Tarea ▸ Sustituye "icon" por "button" en todas las líneas de los ítems y vuelve a escribirlas sin ningún otro cambio.

[Entradas sobre coordenadas de destino]
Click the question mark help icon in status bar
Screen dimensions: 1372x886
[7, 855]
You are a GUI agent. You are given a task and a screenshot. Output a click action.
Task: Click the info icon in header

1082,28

Resultado de la tarea ▸
Click the question mark help button in status bar
Screen dimensions: 1372x886
[7, 855]
You are a GUI agent. You are given a task and a screenshot. Output a click action.
Task: Click the info button in header

1082,28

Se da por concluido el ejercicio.